Dignity Tribes in Transition

Woman with Pipe photo Woman with Pipe photo
Dana Gluckstein (American, b. 1957)
Woman with Pipe, Haiti, 1983
Archival pigment photograph,
10 x 10 inches
© Dana Gluckstein

JANUARY 25 – APRIL 22, 2018

The exhibition Dignity: Tribes in Transition captures the fleeting period of world history where traditional and contemporary cultures collide. The black and white portraits of Indigenous Peoples pay homage to these imperiled cultures signaling our collective interdependence and fragility. Nobel Laureate Archbishop Tutu states, “The Indigenous Peoples of the world have a gift to give that the world needs desperately, this reminder that we are made for harmony, for interdependence.  If we are ever truly to prosper, it will be only together.”

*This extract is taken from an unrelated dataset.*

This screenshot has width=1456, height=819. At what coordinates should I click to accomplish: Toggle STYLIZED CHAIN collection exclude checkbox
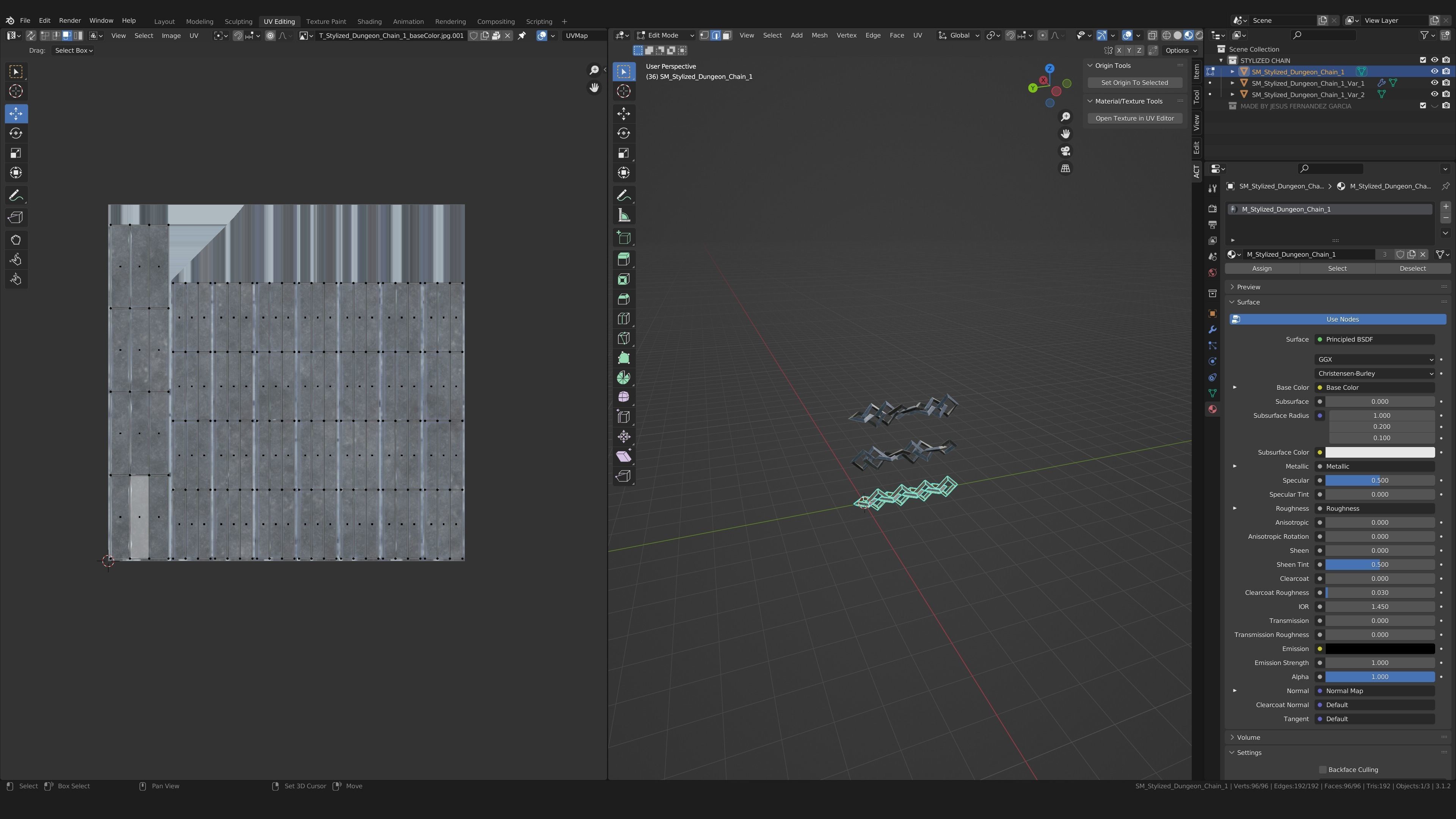(x=1423, y=61)
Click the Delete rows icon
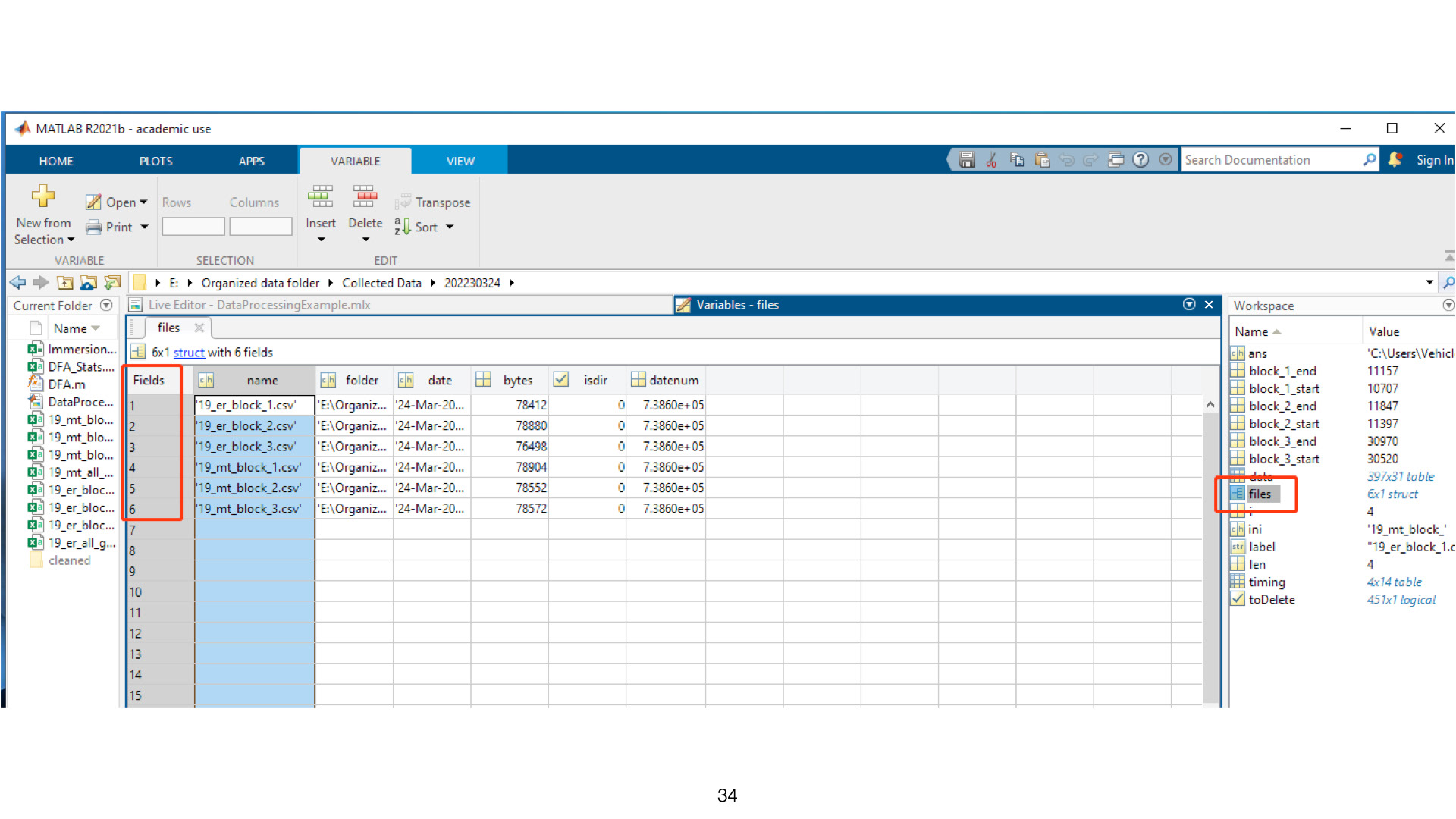This screenshot has height=819, width=1456. point(365,196)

In the words of Robert S. Sobieszek, the late curator of the Los Angeles County Museum of Art, “The dispassionate remove common to most modern portraits is all but absent in these images; in its stead is a passionate complicity between artist and sitter that allows each subject to be memorialized with both beauty and grace.”

The exhibition and associated book, DIGNITY:  In Honor of the Rights of Indigenous Peoples, educates viewers on the United Nations Declaration on the Rights of Indigenous Peoples recently adopted by 148 countries.